• WHAT THIS TASK INVOLVES:
The answer must be an exact copy of the lines from the one containing "You are a computer-use agent." through the final line of the material, both included, and nothing else.

^^^^^^^^

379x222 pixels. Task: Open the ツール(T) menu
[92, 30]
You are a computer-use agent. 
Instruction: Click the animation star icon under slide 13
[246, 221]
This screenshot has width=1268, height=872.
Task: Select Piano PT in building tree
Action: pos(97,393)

^^^^^^^^

• EXERCISE ANSWER:
You are a computer-use agent. 
Instruction: Click the animation star icon under slide 13
[246, 221]
This screenshot has width=1268, height=872.
Task: Select Piano PT in building tree
Action: pos(97,393)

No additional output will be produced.